Pulcinella invece, è figura buffa e goffa, un gran naso, mascherina nera, gobba, cappello a punta, camiciotto e pantaloni bianchi. È una delle maschere italiane più popolari. Probabilmente originario di Napoli: anche il suo nome sembra che derivi dal napoletano “polece” (pulce). È una figura essenzialmente popolare. Impertinente, pazzerello, chiacchierone, è la personificazione del “dolce far niente“. Le sue più grandi aspirazioni sono il mangiare e il bere. Pur essendo spesso fatto oggetto di pesanti bastonate, egli riesce simpatico anche ai potenti che prende in giro e inganna con amabile furbizia.

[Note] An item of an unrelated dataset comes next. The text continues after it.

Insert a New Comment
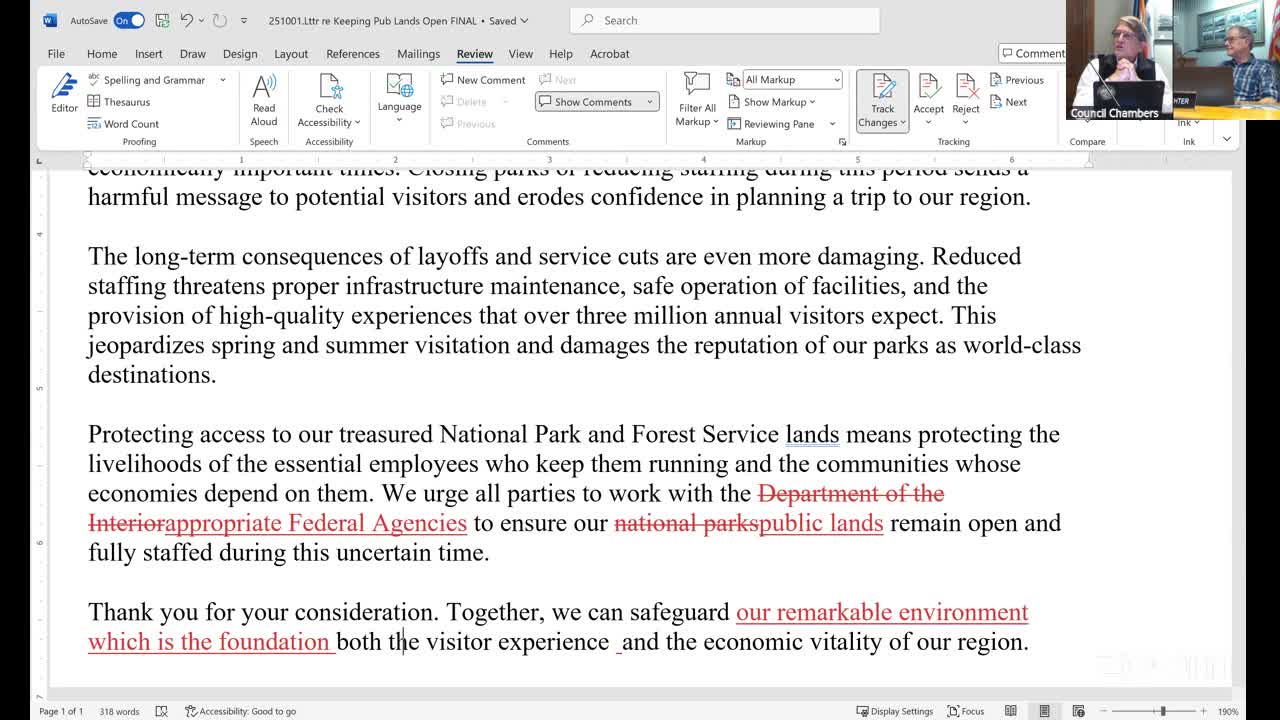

Degno di nota è anche Pantalone, un tipico mercante vecchio, avaro e lussurioso.
Pantalone e Arlecchino si contendono la bella servetta Colombina (in realtà fidanzata di Arlecchino), capace di raggirare entrambi con la sua seducente scaltrezza tipica del femminile!
Invece tra le maschere straniere la più famosa è Pierrot. Arriva dalla Francia. All’inizio era un servo sciocco e ingenuo, poi è diventato un classico personaggio romantico, suonatore di chitarra, eternamente innamorato, con una comicità velata di tristezza.

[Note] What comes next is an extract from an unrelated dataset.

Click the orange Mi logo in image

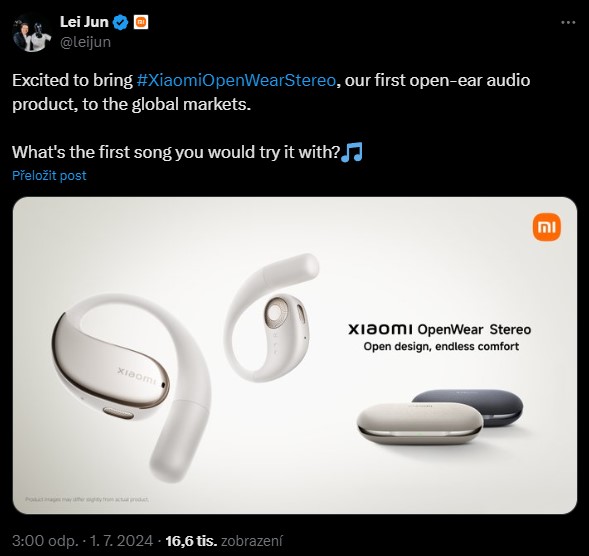(547, 227)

A pensarci bene, è chiaro che queste maschere sono un classico specchio della nostra Italia che, navigando tra sogni e poesie, passa dallo spudorato e arlecchiniano servilismo – perché ne trae vantaggio – di chi vota il Pantalone della situazione – il quale promette sempre di tutto dall’alto della sua lussuria – al furbo menefreghismo del Pulcinella – sempre pronto a far baldoria. Ecco il carnevale italiota, di quell’Italia che, nonostante le profonde differenze (Nord e Sud), una cronica debolezza d’identità, l’attuale incapacità di fare sistema, di affrontare insieme le sfide del futuro e lo sconcertante fatto che noi italiani sembriamo essere privi di motivazioni… rimane in ogni caso patria e fulcro di una straordinaria eredità culturale (compreso il pan di Spagna e la zuppa Inglese) e di un’esauribile voglia di fare festa che, evidentemente, sarebbe cosa buona e giusta non perdere mai. In effetti, Pulcinella se la ride come può, certo oggi i poveri in Italia sono sempre di più, e stavolta sembrano aver perso anche quell’atavico istinto goliardico, ma qual è il problema? ormai lo hanno i ricchi… Pantalone l’ha sa lunga (ogni riferimento a persone è puramente intenzionale)!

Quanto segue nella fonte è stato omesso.